Paramaribo is a former Dutch colonial town from the 17th and 18th centuries planted on the northern coast of tropical South America. The original and highly characteristic street plan of the historic centre remains intact. Its buildings illustrate the gradual fusion of Dutch architectural influence with traditional local techniques and materials.

Suriname is a country on the northeastern Atlantic coast of South America. It is bordered by French Guiana to the east, Guyana to the west and Brazil to the south.

Suriname was colonized by the English and the Dutch in the 17th century. In 1667 it was captured by the Dutch, who governed Suriname as Dutch Guiana until 1954. At that time it was designated as one of the constituent countries of the Kingdom of the Netherlands, next to the Netherlands and the Netherlands Antilles (dissolved in 2010). On 25 November 1975, the country of Suriname left the Kingdom of the Netherlands to become independent. A member of CARICOM, it is considered to be a culturally Caribbean country and has extensive trade and cultural exchange with the Caribbean nations.

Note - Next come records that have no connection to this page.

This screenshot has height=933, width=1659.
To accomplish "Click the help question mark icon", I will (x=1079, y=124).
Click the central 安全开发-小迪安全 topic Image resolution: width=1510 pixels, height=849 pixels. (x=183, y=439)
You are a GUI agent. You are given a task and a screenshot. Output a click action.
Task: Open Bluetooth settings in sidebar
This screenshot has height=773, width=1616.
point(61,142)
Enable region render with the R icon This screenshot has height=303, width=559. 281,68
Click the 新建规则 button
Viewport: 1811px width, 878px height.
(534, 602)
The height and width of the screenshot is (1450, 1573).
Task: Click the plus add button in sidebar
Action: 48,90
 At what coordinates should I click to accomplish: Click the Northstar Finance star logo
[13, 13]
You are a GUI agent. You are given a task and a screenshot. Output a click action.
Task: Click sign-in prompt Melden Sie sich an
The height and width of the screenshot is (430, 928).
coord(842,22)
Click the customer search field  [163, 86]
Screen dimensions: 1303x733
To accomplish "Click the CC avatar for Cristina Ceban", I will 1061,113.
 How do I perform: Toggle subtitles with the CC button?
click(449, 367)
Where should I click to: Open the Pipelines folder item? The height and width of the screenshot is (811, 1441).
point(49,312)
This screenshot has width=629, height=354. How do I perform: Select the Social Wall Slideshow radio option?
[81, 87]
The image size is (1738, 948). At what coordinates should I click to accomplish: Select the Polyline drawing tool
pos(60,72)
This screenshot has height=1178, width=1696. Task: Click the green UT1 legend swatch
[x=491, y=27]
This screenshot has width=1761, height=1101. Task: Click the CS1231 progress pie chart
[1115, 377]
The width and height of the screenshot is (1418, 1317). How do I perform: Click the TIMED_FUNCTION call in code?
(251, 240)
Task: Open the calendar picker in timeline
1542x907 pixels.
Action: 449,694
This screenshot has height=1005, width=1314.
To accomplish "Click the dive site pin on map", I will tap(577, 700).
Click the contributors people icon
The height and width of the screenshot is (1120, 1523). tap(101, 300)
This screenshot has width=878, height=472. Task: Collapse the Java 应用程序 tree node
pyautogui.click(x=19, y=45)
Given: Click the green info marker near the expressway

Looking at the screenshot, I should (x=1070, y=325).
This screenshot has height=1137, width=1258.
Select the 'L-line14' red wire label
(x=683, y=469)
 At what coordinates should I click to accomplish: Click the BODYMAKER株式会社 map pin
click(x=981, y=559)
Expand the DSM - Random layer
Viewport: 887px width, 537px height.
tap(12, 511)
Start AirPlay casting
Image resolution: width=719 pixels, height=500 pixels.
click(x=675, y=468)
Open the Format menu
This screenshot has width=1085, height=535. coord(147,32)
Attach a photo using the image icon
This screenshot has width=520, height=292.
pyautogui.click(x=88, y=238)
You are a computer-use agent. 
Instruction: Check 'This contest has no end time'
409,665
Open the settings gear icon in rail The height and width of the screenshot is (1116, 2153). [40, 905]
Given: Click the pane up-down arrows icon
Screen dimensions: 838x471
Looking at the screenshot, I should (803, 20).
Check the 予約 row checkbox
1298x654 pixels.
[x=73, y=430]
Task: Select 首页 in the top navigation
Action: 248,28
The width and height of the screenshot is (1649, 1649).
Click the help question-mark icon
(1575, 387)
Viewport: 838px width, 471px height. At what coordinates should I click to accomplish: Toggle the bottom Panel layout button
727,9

At just under 165,000 km2, Suriname is the smallest sovereign state in South America. (French Guiana, while less extensive and populous, is an overseas department of France.) Suriname has a population of approximately 566,000, most of whom live on the country's north coast, where the capital Paramaribo is located. Suriname is a mostly Dutch-speaking country; Sranang, an English-based creole language, is a widely used lingua franca. It is the only independent entity in the Americas where Dutch is spoken by a majority of the population.

I had received this postcard of Suriname a few years earlier, but it was mailed from the Netherlands.